### [Texto exibido]
▼▼▼

Segundo
tio Freud, “a felicidade é a realização de um desejo pré-histórico da infância.
É por isso que a riqueza contribui em tão pequena medida para ela. O dinheiro
não é objeto de um desejo infantil”. Bem, tio Freud não disse isso exatamente
ontem, mas li com a mesma admiração inédita de uma descoberta de cura, uma
ultranovidade tecnológica. Como é que, embora sabendo essa verdade, nunca a
tinha visto vestida desses termos? Como é que, com toda a superfície terrestre
cantilenando que “dinheiro não traz felicidade”, não se repete também que é
porque criança – nosso id eterno – está mais interessada em desenho, abraço e
brigadeiro?
Esta
é nossa pré-história emocional: querer a maciez de quem nos cuide, nos
organize, nos providencie a certeza do fim da dor e da febre; querer morar onde
se brinque e se corra, onde se estenda a mão e se acesse o verde e o vivo; querer
a luz sem fantasmas, mas querer igualmente o bocadinho de fantasma e mistério que
banhe as férias de amor aventureiro. Querer o tempo livre de inseguranças,
limpo de obrigações que não sejam o trato de quem se adora – como o estonteante
coelhinho de estimação. Querer o belo enfim, o especial, o só-nosso, e uma
banana para o preço não existente: nosso
clubinho made in sala com lençol e
mesa, nosso trenó de tábua, nossa boneca de papel, nossa casa de embalagem de sabonete em
que fica divando a boneca de papel. Tudo purissimamente simples, mais essência
que objeto, menos matéria que sensação, mais símbolo que posse. A existência
anterior ao monólito das etiquetas, à percepção das castas em forma de
logotipo. A vida interior a.C. – antes do consumo.

▲▲▲

### [Segmento de dados]
▼▼▼

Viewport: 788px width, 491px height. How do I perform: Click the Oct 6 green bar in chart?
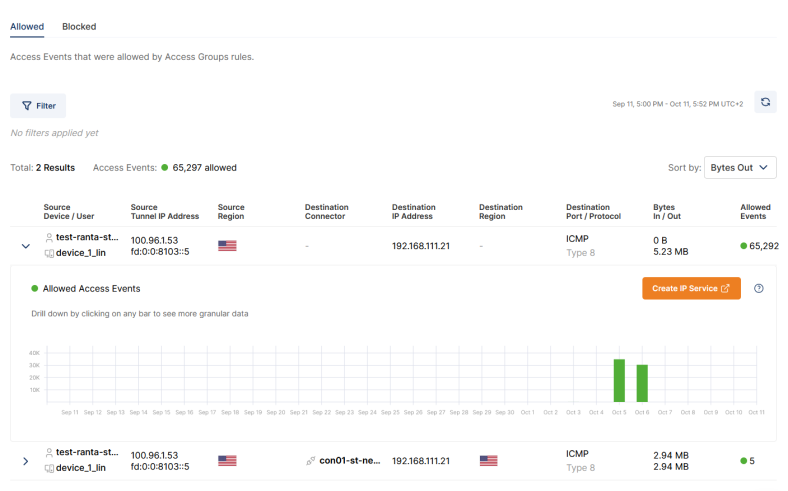pyautogui.click(x=642, y=384)
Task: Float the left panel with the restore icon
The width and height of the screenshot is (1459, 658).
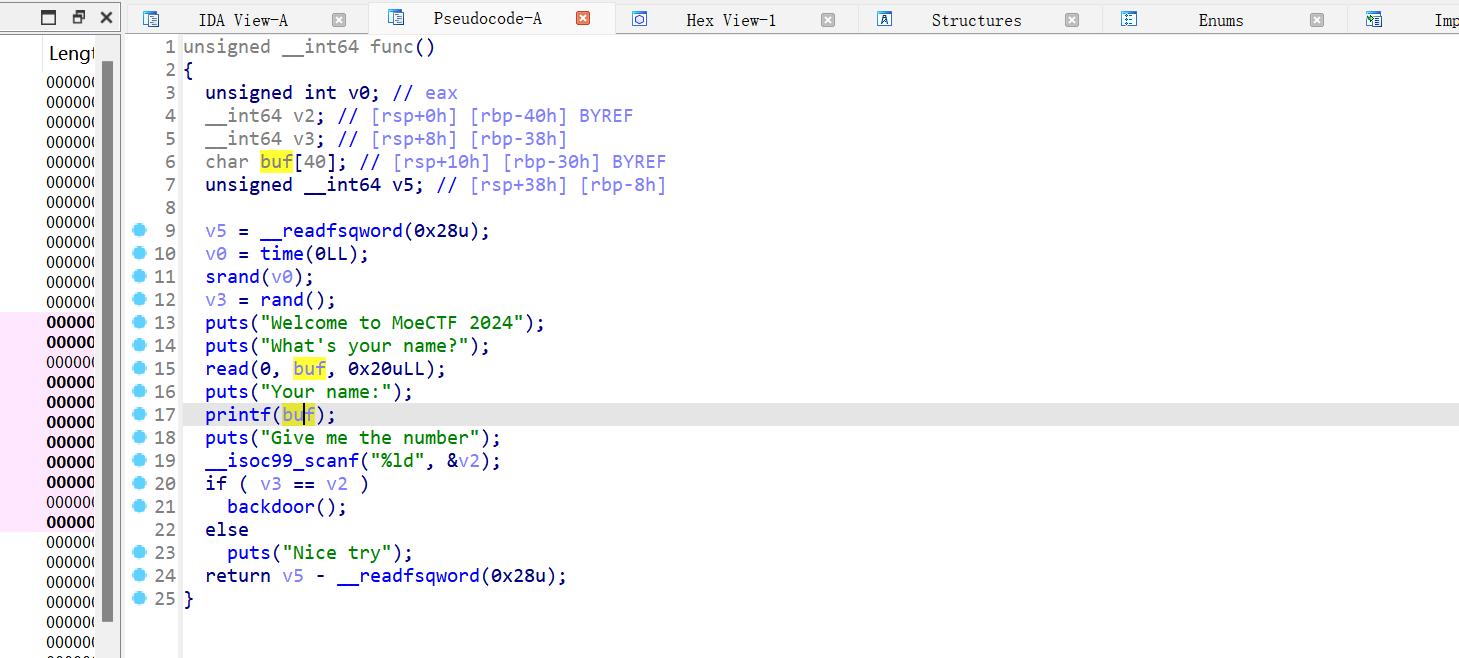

▲▲▲

### [Instruções]
#1 No texto exibido, troque "brigadeiro" por "pipoca" e reescreva o trecho que começa em "É por isso que" e vai até "brigadeiro?".
#2 Como fica em inglês esta frase do texto exibido: "Tudo purissimamente simples, mais essência que objeto, menos matéria que sensação, mais símbolo que posse."?
Baseie-se apenas no texto exibido.

### [Respostas por tarefa]
#1
É por isso que a riqueza contribui em tão pequena medida para ela. O dinheiro
não é objeto de um desejo infantil”. Bem, tio Freud não disse isso exatamente
ontem, mas li com a mesma admiração inédita de uma descoberta de cura, uma
ultranovidade tecnológica. Como é que, embora sabendo essa verdade, nunca a
tinha visto vestida desses termos? Como é que, com toda a superfície terrestre
cantilenando que “dinheiro não traz felicidade”, não se repete também que é
porque criança – nosso id eterno – está mais interessada em desenho, abraço e
pipoca?

#2 All of it most purely simple, more essence than object, less matter than sensation, more symbol than possession.